What the task asks: Omit the images. Reproduce each line of the records exactly as it appears.

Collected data

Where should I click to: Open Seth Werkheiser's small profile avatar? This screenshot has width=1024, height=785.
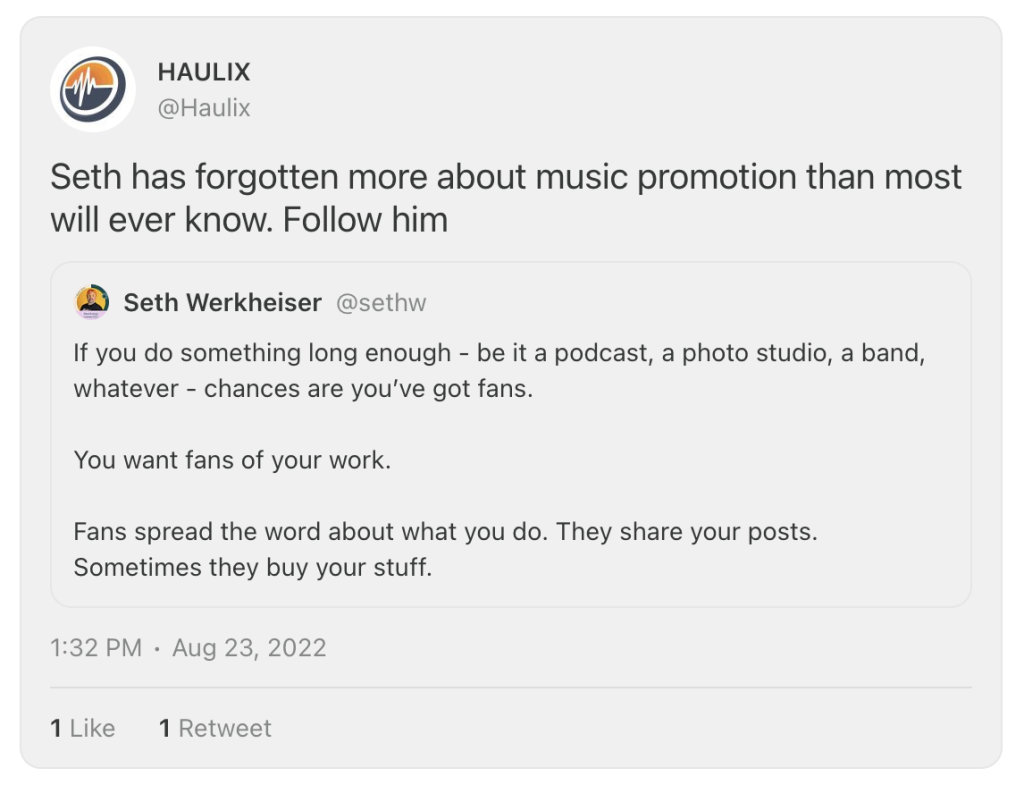pos(92,302)
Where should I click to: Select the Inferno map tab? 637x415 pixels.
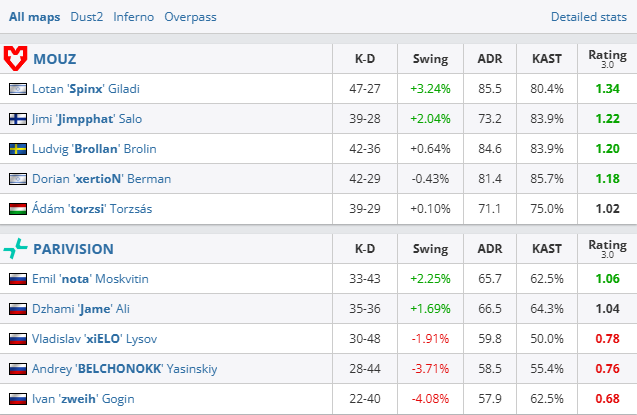pos(134,17)
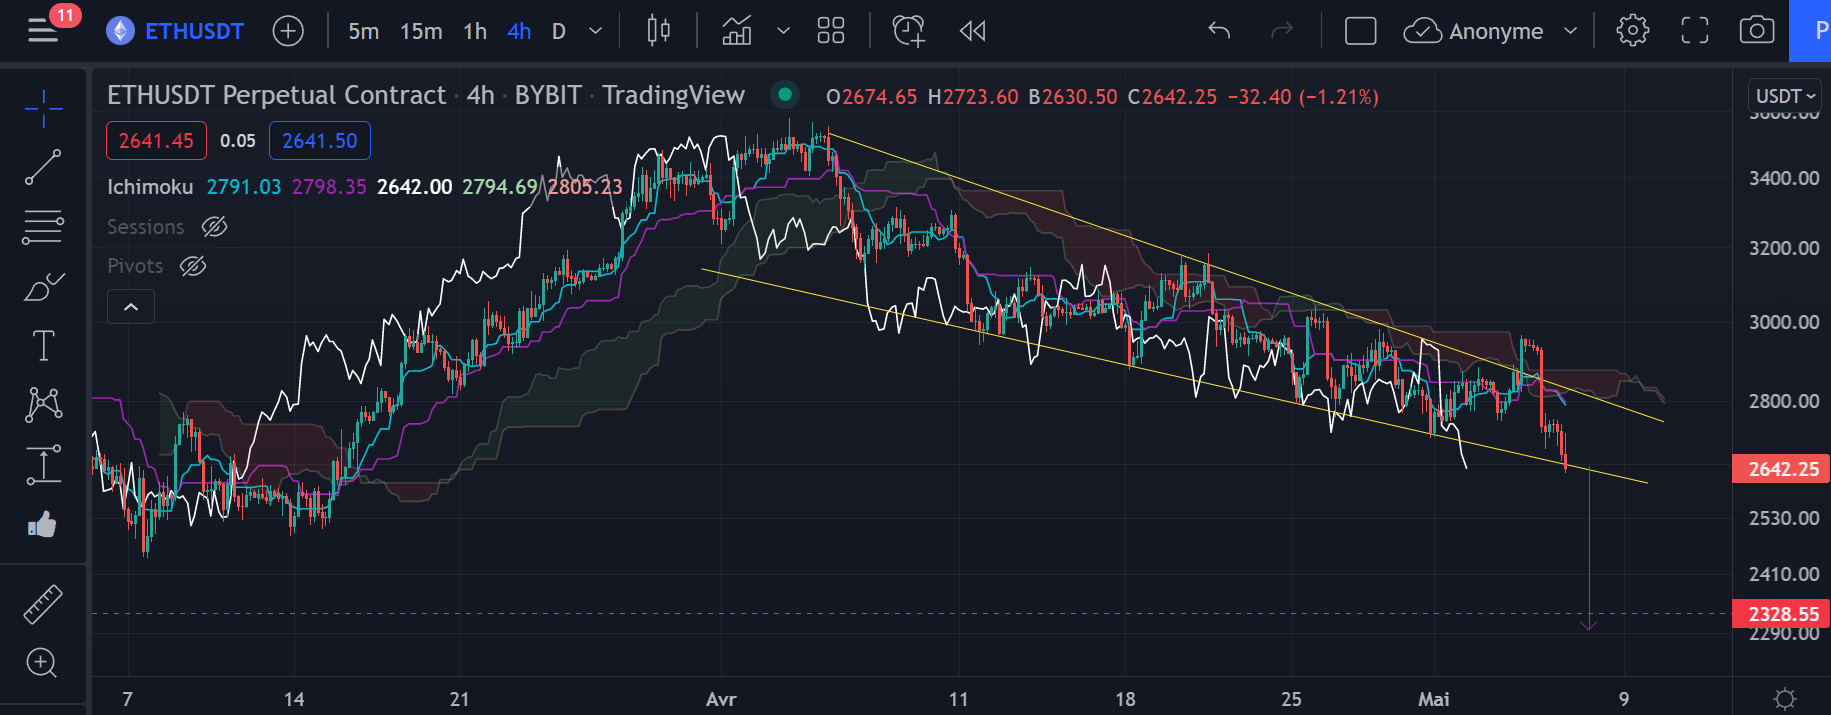Click the red 2641.45 sell price button
Image resolution: width=1831 pixels, height=715 pixels.
coord(156,141)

Response area:
Where should I click to: Open Seth Werkheiser's small profile avatar? This screenshot has width=1024, height=785.
pos(92,302)
Where should I click to: Select the Inferno map tab? 637x415 pixels.
pos(134,17)
Click the red 2641.45 sell price button
Image resolution: width=1831 pixels, height=715 pixels.
coord(156,141)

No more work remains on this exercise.